▶ What is asked
Rewrite the lines below, switching "Razor tool" to "Blade tool" and keeping everything else the same.
/---
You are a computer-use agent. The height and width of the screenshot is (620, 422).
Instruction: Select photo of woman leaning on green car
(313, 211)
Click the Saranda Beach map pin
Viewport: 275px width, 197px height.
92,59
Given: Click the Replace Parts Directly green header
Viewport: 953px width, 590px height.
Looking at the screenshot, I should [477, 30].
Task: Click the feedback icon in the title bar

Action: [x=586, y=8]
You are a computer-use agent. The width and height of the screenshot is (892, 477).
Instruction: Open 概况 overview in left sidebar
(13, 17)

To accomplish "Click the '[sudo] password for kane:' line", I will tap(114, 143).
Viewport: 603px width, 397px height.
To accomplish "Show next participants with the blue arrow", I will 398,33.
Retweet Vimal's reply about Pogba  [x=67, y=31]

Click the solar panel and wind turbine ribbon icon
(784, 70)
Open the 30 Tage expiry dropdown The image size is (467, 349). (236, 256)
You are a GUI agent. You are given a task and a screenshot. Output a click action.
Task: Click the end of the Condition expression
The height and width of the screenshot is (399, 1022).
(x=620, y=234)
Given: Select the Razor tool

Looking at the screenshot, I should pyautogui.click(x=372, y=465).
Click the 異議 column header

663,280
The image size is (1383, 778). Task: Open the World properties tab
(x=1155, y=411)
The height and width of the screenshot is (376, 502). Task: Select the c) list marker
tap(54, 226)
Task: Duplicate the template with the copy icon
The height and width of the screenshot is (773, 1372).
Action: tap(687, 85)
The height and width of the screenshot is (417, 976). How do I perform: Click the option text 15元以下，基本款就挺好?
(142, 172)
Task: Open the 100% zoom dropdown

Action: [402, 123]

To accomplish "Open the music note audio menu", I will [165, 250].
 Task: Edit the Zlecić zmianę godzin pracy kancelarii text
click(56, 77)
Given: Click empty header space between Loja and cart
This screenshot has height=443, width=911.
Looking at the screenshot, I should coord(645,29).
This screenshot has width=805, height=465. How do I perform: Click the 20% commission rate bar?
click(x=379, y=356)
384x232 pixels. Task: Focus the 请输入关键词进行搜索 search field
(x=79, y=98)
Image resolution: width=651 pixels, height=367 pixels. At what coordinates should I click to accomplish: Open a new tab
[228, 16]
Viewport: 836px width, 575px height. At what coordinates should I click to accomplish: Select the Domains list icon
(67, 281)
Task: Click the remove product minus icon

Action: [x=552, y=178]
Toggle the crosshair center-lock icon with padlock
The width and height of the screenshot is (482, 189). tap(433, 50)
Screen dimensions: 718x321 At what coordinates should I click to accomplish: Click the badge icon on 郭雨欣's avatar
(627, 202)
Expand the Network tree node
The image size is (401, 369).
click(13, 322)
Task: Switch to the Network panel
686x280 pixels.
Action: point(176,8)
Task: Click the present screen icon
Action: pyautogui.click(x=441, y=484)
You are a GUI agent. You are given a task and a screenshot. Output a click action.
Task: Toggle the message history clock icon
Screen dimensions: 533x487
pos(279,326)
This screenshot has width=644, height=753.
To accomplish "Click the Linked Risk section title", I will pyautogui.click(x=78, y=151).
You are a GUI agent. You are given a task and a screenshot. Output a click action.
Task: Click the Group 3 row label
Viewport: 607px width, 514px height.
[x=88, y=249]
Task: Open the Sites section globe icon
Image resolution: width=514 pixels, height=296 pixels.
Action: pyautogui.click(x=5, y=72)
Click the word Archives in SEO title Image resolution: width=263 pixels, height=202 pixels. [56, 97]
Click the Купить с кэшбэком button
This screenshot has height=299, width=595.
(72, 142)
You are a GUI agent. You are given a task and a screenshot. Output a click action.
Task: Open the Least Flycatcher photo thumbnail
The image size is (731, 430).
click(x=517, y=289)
\---
▶ Output
You are a computer-use agent. The height and width of the screenshot is (620, 422).
Instruction: Select photo of woman leaning on green car
(313, 211)
Click the Saranda Beach map pin
Viewport: 275px width, 197px height.
92,59
Given: Click the Replace Parts Directly green header
Viewport: 953px width, 590px height.
Looking at the screenshot, I should [477, 30].
Task: Click the feedback icon in the title bar

Action: [x=586, y=8]
You are a computer-use agent. The width and height of the screenshot is (892, 477).
Instruction: Open 概况 overview in left sidebar
(13, 17)

To accomplish "Click the '[sudo] password for kane:' line", I will tap(114, 143).
Viewport: 603px width, 397px height.
To accomplish "Show next participants with the blue arrow", I will 398,33.
Retweet Vimal's reply about Pogba  [x=67, y=31]

Click the solar panel and wind turbine ribbon icon
(784, 70)
Open the 30 Tage expiry dropdown The image size is (467, 349). (236, 256)
You are a GUI agent. You are given a task and a screenshot. Output a click action.
Task: Click the end of the Condition expression
The height and width of the screenshot is (399, 1022).
(x=620, y=234)
Given: Select the Blade tool

Looking at the screenshot, I should pyautogui.click(x=372, y=465).
Click the 異議 column header

663,280
The image size is (1383, 778). Task: Open the World properties tab
(x=1155, y=411)
The height and width of the screenshot is (376, 502). Task: Select the c) list marker
tap(54, 226)
Task: Duplicate the template with the copy icon
The height and width of the screenshot is (773, 1372).
Action: tap(687, 85)
The height and width of the screenshot is (417, 976). How do I perform: Click the option text 15元以下，基本款就挺好?
(142, 172)
Task: Open the 100% zoom dropdown

Action: [402, 123]

To accomplish "Open the music note audio menu", I will [165, 250].
 Task: Edit the Zlecić zmianę godzin pracy kancelarii text
click(56, 77)
Given: Click empty header space between Loja and cart
This screenshot has height=443, width=911.
Looking at the screenshot, I should coord(645,29).
This screenshot has width=805, height=465. How do I perform: Click the 20% commission rate bar?
click(x=379, y=356)
384x232 pixels. Task: Focus the 请输入关键词进行搜索 search field
(x=79, y=98)
Image resolution: width=651 pixels, height=367 pixels. At what coordinates should I click to accomplish: Open a new tab
[228, 16]
Viewport: 836px width, 575px height. At what coordinates should I click to accomplish: Select the Domains list icon
(67, 281)
Task: Click the remove product minus icon

Action: [x=552, y=178]
Toggle the crosshair center-lock icon with padlock
The width and height of the screenshot is (482, 189). tap(433, 50)
Screen dimensions: 718x321 At what coordinates should I click to accomplish: Click the badge icon on 郭雨欣's avatar
(627, 202)
Expand the Network tree node
The image size is (401, 369).
click(13, 322)
Task: Switch to the Network panel
686x280 pixels.
Action: point(176,8)
Task: Click the present screen icon
Action: pyautogui.click(x=441, y=484)
You are a GUI agent. You are given a task and a screenshot. Output a click action.
Task: Toggle the message history clock icon
Screen dimensions: 533x487
pos(279,326)
This screenshot has width=644, height=753.
To accomplish "Click the Linked Risk section title", I will pyautogui.click(x=78, y=151).
You are a GUI agent. You are given a task and a screenshot. Output a click action.
Task: Click the Group 3 row label
Viewport: 607px width, 514px height.
[x=88, y=249]
Task: Open the Sites section globe icon
Image resolution: width=514 pixels, height=296 pixels.
Action: pyautogui.click(x=5, y=72)
Click the word Archives in SEO title Image resolution: width=263 pixels, height=202 pixels. [56, 97]
Click the Купить с кэшбэком button
This screenshot has height=299, width=595.
(72, 142)
You are a GUI agent. You are given a task and a screenshot. Output a click action.
Task: Open the Least Flycatcher photo thumbnail
The image size is (731, 430).
click(x=517, y=289)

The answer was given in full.